55.
—Nadie dice nada del momento preciso. Lo que supone el vértigo de la bala que viene o el presentimiento de lo que en ese instante te hizo cerrar los ojos o abrirlos más de la cuenta.
—Sería lo menos interesante de la conversación. Esas precisiones ni siquiera se corresponden con el recuerdo o con la idea de lo que pudimos haber hecho. Hay un momento en que no eres otra cosa que el olvido que precede a la desaparición. Los ojos se abren o se cierran como si parpadearas cuando la lluvia te da en ellos. Estabas firme, estabas quieto, ¿qué pensamiento podía modificar la circunstancia de ir en seguida a desplomarte?…
—No me acabo de enterar de lo que habláis.
—Yo no remuevo lo que no tiene sentido.
—A mí me gusta escucharos, pero voy a deciros una cosa: no es la expectativa lo que hace más intensa la fatalidad de verte en ese trance. ¿Qué puedes esperar, qué rebulle en la conciencia o alerta en la mente?… Tuve la impresión de haberme convertido en una estatua de piedra, la carne no tenía ninguna consistencia y el alma, ya que soy creyente, se había disipado, hasta tal punto que si me apeteciese deslindar lo que llamamos el último suspiro no me quedaría con la fuga del alma ni con el cuerpo abatido, sino con el espasmo y la respiración quebrada, una cañería que se atasca.
—Siento perfectamente la caída. La bala ni siquiera la imagino. Un gusano de plomo que en vez de arrastrarse por la tierra lo hace por el aire. La caída tiene el sentido de la liquidación y, si me lo permitís, ya que en el comercio no me fue todo lo bien que mi padre hubiera deseado, de la liquidación por derribo. Todos hemos tropezado alguna vez, a todos nos derribó un mal paso o estuvimos a punto de dar con las narices en el suelo. Es lo que siento, esa caída, ese desplome que supone un viaje vertical, que empieza en la cabeza y acaba en los pies. Estoy tendido en un charco. Fue un viaje instantáneo y eterno.
—Los últimos días viví obsesionado por ese vértigo. La bala que viene, la dirección del disparo.
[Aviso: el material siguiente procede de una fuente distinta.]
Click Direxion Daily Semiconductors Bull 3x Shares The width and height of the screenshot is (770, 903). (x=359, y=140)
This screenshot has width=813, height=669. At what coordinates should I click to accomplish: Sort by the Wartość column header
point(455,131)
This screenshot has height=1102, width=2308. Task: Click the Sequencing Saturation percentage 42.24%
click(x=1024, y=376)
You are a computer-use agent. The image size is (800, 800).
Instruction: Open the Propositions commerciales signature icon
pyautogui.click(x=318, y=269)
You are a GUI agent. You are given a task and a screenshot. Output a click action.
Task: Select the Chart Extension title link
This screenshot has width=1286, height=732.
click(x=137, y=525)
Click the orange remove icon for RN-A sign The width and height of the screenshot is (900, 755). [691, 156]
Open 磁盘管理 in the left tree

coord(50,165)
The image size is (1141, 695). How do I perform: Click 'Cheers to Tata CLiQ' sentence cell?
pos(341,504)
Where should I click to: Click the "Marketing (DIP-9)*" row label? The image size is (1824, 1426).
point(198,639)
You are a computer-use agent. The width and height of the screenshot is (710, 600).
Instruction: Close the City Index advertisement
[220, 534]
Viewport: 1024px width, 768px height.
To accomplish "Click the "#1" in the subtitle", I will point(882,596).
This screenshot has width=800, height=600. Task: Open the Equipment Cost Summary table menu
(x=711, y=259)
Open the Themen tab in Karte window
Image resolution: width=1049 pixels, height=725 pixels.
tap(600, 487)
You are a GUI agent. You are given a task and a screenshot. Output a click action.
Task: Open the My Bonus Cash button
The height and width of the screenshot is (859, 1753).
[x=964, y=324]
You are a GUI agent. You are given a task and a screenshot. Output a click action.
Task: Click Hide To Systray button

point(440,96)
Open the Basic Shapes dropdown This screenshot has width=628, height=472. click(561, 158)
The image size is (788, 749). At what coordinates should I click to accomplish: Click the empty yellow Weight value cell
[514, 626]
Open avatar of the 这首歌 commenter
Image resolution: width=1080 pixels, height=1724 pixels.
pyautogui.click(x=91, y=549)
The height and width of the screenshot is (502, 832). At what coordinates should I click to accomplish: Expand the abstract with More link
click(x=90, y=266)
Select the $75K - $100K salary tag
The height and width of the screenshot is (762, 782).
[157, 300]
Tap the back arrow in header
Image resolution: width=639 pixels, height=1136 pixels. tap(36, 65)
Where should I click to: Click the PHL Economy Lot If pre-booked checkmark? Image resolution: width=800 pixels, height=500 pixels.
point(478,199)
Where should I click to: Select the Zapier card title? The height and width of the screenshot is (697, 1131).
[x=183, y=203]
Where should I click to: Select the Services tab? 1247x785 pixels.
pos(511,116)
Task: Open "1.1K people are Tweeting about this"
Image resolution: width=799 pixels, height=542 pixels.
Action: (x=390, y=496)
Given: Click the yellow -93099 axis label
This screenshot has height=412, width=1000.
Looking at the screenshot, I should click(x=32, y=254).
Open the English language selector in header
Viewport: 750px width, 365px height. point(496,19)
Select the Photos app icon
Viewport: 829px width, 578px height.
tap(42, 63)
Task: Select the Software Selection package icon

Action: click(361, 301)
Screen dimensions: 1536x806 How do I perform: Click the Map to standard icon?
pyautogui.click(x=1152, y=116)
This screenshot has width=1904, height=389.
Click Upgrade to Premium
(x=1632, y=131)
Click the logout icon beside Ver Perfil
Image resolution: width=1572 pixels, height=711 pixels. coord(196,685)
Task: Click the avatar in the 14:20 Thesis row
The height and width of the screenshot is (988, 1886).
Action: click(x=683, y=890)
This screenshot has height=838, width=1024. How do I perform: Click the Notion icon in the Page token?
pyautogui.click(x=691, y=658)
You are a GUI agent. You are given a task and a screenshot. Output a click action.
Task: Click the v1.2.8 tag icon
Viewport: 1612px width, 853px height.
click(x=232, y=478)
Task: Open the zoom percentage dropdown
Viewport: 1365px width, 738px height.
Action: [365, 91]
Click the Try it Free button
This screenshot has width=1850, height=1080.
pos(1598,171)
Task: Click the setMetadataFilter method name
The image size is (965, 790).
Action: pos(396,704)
Pensé que cerrar los ojos no era una solución, no se trataba del alivio de sujetar la consciencia en la oscuridad, apretar los dientes, estirar los dedos de las manos. Voy a mirar hacia arriba o, al contrario, voy a mirar al suelo. La frente alta. La cabeza gacha. Una duda menos razonable que la de empeñarme en maldecir el destino o agradecer lo poco o lo mucho que la vida me dio hasta ese momento. Ni poco ni mucho, pero sí bastante, si soy justo y sincero. La bala no la sentí, pero el presentimiento ya os digo que extremó mi zozobra o, más exactamente, fue el resultado de una angustia interminable.
—Voy por el patio, arrastro los pies. Nadie me dijo nada. Salía a media mañana, como cualquiera de los otros días, pero en esa ocasión estaba solo, nadie venía conmigo, no me acompañaban los que daban las mismas vueltas a la misma hora. Lo que resonó entre las paredes del patio fue lo que me hizo caer, un tiro, un golpe en la cabeza. Ahora no tengo otra emoción que la que corresponde al grito inadvertido con que te llaman quienes pretenden avisarte de algo, dándose cuenta de que no puedes oírlos. La emoción de un eco en la voz de quienes tanto me querían y tan poco deseaban que me sucediese aquello.
—En mi caso, lo inmediato fue cerrar los ojos.
—En el mío, abrirlos.
—Yo no tuve tiempo de agachar la cabeza y, además, si fuese sincero, tendría que confesar el miedo a que me dieran en ella.
—Algo no muy distinto a lo que sucedió la mañana en que me llevaron lo soñé tiempo atrás. Un camino que serpenteaba hasta el puente donde desde el pretil no me impidieron que mirara las aguas. La misma lagartija que corrió por la piedra, temerosa o asustada antes de que se escuchase el disparo. El río estaba seco.